Was Strathairn disappointed the film doesnt include much on Murrows personal life? Strathairn said, That would have been a different movie because his trajectory, his life, his journey from North Carolina to New York was quite an amazing journey. So it would have been a different picture.
There are certain things in his life that I was glad to become aware of, to try and get a sense of where the integrity was grounded, where the courage came from, where his sense of professionalism came from. How did he come to speak that way having come from North Carolina to the lumber fields in the Northwest to England? It was a vast amount of stuff. It would have been much, more difficult to honor him as responsibly as this picture did. Essentially it was an ensemble piece and hes inside this event and a biopic would have put him outside of everything, although I think he merits that kind of respect.
David Strathairn on the Fine Line Between Doing an Impression and Creating a Character: It was probably mimicry for the most part, just to find the way he sat in the chair. Curiously enough, I seem to only recall once or twice seeing him take a puff on a cigarette. Smoke went in and didnt come out right away. That I had to imagine, but the cigarette was always there. He never went to it [like] you think a smoker might. It was like a pen in your pocket and occasionally you use it. It was kind of like that.
He wrote as an essayist almost as a historian would. Unlike the copy today which is so quick, you could almost say his sentence structure was Faulknarian in a way compared to how terse and quick I dont know the exact grammatical term to describe it but its not nearly as fluid or involved. Sentences arent as long as they were. He was very literate. He was a speech and drama major at Washington State University so I think he carried that education with him.
I might be speaking out of school here, but public speaking and that kind of writing do not go hand and hand today. Rarely do you hear an anchor newsman who, let alone given the time to speak like that, will sound like that. Lou Anderson, who was his speech teacher at Washington State University, recognized something in him and she always said he was her masterpiece. He always remembered her as one of the most important women in his life. She honed something.
Im sure it was an innate ability to tell a long story, which he learned in the lumber fields in the Northwest and coming from a great tradition probably of storytellers in North Carolina in the tobacco fields. Thats how people [got] their information. He probably enjoyed a nice long-winded story, and he could apply his intellect to his profession thereafter.

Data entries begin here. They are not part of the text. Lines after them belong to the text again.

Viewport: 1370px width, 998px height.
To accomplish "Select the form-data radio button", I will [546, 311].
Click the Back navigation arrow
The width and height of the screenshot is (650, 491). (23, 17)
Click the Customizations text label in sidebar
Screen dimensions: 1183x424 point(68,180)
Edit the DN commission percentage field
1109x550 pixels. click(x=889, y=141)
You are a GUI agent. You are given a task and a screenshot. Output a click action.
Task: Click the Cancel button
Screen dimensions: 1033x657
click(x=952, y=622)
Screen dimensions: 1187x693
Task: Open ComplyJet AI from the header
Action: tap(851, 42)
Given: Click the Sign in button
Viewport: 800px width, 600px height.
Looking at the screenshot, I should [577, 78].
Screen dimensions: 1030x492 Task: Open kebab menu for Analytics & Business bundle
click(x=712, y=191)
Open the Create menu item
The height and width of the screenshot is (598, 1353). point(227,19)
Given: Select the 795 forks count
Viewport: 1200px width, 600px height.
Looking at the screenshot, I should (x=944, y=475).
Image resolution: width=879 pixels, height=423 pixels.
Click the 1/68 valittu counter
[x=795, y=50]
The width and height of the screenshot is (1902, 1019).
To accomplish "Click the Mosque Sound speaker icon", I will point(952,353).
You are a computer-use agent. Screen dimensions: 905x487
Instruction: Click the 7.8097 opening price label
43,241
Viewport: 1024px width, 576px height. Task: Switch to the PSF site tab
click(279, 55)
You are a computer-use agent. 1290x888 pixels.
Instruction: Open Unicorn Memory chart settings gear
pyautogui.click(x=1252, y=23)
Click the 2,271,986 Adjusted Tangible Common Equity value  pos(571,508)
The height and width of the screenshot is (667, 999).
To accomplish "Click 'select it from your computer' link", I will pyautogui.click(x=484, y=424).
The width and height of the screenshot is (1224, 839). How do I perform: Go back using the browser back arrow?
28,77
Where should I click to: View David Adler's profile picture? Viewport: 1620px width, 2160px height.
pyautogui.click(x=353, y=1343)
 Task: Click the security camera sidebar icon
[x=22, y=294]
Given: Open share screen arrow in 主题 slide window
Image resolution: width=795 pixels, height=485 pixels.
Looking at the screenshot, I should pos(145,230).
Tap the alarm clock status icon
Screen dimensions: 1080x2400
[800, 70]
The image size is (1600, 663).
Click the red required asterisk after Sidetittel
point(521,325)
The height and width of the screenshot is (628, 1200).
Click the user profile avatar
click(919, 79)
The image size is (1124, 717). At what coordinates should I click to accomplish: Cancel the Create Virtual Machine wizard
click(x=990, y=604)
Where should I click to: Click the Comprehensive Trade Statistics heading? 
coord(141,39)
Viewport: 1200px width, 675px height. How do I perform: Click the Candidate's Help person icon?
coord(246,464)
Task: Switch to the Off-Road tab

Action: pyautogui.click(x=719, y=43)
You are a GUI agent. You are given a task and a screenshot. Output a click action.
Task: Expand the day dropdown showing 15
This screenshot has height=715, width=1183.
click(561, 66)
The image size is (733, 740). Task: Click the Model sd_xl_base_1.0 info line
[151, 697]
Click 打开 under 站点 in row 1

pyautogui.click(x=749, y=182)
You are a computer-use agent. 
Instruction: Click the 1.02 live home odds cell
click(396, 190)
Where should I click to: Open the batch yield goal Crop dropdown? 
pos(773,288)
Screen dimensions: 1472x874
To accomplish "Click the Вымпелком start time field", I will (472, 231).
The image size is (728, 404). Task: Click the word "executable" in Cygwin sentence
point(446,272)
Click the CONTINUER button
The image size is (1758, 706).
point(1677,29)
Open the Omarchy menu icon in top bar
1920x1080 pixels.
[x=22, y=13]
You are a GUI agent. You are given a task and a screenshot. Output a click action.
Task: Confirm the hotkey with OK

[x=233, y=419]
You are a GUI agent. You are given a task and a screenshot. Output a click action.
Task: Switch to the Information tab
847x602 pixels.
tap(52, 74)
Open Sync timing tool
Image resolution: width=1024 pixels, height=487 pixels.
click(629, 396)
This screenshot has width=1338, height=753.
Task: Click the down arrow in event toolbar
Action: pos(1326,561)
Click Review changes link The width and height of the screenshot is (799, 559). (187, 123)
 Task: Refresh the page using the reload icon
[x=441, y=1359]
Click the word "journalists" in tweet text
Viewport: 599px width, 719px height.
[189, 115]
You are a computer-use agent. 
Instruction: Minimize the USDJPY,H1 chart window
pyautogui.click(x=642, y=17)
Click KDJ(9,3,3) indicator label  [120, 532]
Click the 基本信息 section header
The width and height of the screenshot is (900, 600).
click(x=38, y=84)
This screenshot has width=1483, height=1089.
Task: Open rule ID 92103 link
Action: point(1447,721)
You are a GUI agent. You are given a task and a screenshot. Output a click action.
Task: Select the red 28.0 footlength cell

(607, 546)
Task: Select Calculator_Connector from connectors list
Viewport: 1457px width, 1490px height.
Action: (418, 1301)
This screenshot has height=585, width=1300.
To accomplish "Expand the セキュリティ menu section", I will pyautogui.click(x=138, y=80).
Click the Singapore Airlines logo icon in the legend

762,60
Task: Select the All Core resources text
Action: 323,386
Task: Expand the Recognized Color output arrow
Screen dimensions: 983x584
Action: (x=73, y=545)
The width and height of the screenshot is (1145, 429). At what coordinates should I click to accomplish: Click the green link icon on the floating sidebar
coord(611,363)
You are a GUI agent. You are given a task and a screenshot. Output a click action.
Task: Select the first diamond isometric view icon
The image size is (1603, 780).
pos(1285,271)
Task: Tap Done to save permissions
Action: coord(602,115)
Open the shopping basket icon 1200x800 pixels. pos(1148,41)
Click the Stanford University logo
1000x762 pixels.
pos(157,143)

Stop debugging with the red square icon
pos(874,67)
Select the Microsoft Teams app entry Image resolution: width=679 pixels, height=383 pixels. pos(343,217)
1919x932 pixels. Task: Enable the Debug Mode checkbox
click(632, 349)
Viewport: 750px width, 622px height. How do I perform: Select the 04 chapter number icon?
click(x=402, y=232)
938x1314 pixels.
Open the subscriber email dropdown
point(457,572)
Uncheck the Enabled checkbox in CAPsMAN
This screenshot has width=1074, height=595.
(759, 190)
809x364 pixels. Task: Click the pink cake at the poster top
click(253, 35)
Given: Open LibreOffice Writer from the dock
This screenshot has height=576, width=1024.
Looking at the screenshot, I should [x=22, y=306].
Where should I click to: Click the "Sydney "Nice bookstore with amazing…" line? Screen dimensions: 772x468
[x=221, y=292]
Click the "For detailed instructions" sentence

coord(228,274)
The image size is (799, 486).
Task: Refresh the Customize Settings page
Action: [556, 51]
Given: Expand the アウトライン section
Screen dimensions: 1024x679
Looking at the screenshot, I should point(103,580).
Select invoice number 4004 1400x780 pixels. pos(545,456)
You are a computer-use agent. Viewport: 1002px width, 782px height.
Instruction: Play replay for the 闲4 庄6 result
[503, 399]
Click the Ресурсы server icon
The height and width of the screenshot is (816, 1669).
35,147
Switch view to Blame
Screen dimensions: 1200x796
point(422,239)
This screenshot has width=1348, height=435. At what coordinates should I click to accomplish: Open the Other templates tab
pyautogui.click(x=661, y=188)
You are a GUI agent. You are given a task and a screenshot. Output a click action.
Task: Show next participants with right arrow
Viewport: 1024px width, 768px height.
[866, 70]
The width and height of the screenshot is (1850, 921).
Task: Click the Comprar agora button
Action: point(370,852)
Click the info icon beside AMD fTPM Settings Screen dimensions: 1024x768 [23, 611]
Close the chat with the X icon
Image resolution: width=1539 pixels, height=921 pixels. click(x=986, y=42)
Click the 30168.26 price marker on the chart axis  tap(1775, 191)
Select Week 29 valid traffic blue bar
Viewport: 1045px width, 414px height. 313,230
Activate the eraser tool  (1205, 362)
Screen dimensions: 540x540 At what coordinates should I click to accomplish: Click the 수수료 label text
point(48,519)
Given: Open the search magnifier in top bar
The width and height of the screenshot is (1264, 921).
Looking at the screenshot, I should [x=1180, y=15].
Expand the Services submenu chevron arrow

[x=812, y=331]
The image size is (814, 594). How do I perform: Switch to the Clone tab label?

Thats the wonderful thing about the film. You hear the way these people talked much faster, with a different rhythm and vernacular structure to their sentences. He read all his copy. He had written it down; he was the one typing it out so his relationship with the camera was kind of perfunctory. But he always wanted to make sure he said exactly what he meant to say, so it was there so he could read it. He was a radio man, I think, all the way to the end.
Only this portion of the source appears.